#### About this task:
Return every line below exactly, leaving nothing out.

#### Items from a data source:
========

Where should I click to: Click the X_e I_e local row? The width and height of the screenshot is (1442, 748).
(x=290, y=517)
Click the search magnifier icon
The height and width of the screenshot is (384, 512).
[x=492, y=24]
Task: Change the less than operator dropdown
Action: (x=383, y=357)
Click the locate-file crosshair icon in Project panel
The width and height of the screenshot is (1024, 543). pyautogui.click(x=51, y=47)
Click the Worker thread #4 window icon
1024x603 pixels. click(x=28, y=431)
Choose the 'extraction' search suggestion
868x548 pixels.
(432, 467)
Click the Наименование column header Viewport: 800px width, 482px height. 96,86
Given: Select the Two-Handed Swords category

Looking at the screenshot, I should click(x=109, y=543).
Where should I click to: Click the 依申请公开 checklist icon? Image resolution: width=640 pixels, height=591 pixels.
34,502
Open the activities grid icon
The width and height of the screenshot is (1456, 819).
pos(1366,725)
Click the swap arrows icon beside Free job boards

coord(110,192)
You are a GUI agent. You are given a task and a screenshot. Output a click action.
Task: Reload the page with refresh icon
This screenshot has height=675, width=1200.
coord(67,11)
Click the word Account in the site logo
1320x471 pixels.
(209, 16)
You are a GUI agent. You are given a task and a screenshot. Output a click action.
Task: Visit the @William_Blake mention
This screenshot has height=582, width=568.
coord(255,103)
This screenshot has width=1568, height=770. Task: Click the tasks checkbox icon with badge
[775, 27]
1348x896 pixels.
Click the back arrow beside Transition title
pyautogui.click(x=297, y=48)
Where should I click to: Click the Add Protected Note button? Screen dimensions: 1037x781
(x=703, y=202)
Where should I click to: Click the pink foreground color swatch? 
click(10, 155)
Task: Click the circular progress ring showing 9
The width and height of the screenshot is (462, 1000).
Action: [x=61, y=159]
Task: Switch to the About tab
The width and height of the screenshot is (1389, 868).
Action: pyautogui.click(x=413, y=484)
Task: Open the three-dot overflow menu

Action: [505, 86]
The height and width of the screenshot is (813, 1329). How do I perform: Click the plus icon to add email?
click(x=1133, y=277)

========

#### Solution:
Where should I click to: Click the X_e I_e local row? The width and height of the screenshot is (1442, 748).
(x=290, y=517)
Click the search magnifier icon
The height and width of the screenshot is (384, 512).
[x=492, y=24]
Task: Change the less than operator dropdown
Action: (x=383, y=357)
Click the locate-file crosshair icon in Project panel
The width and height of the screenshot is (1024, 543). pyautogui.click(x=51, y=47)
Click the Worker thread #4 window icon
1024x603 pixels. click(x=28, y=431)
Choose the 'extraction' search suggestion
868x548 pixels.
(432, 467)
Click the Наименование column header Viewport: 800px width, 482px height. 96,86
Given: Select the Two-Handed Swords category

Looking at the screenshot, I should click(x=109, y=543).
Where should I click to: Click the 依申请公开 checklist icon? Image resolution: width=640 pixels, height=591 pixels.
34,502
Open the activities grid icon
The width and height of the screenshot is (1456, 819).
pos(1366,725)
Click the swap arrows icon beside Free job boards

coord(110,192)
You are a GUI agent. You are given a task and a screenshot. Output a click action.
Task: Reload the page with refresh icon
This screenshot has height=675, width=1200.
coord(67,11)
Click the word Account in the site logo
1320x471 pixels.
(209, 16)
You are a GUI agent. You are given a task and a screenshot. Output a click action.
Task: Visit the @William_Blake mention
This screenshot has height=582, width=568.
coord(255,103)
This screenshot has width=1568, height=770. Task: Click the tasks checkbox icon with badge
[775, 27]
1348x896 pixels.
Click the back arrow beside Transition title
pyautogui.click(x=297, y=48)
Where should I click to: Click the Add Protected Note button? Screen dimensions: 1037x781
(x=703, y=202)
Where should I click to: Click the pink foreground color swatch? 
click(10, 155)
Task: Click the circular progress ring showing 9
The width and height of the screenshot is (462, 1000).
Action: [x=61, y=159]
Task: Switch to the About tab
The width and height of the screenshot is (1389, 868).
Action: pyautogui.click(x=413, y=484)
Task: Open the three-dot overflow menu

Action: [505, 86]
The height and width of the screenshot is (813, 1329). How do I perform: Click the plus icon to add email?
click(x=1133, y=277)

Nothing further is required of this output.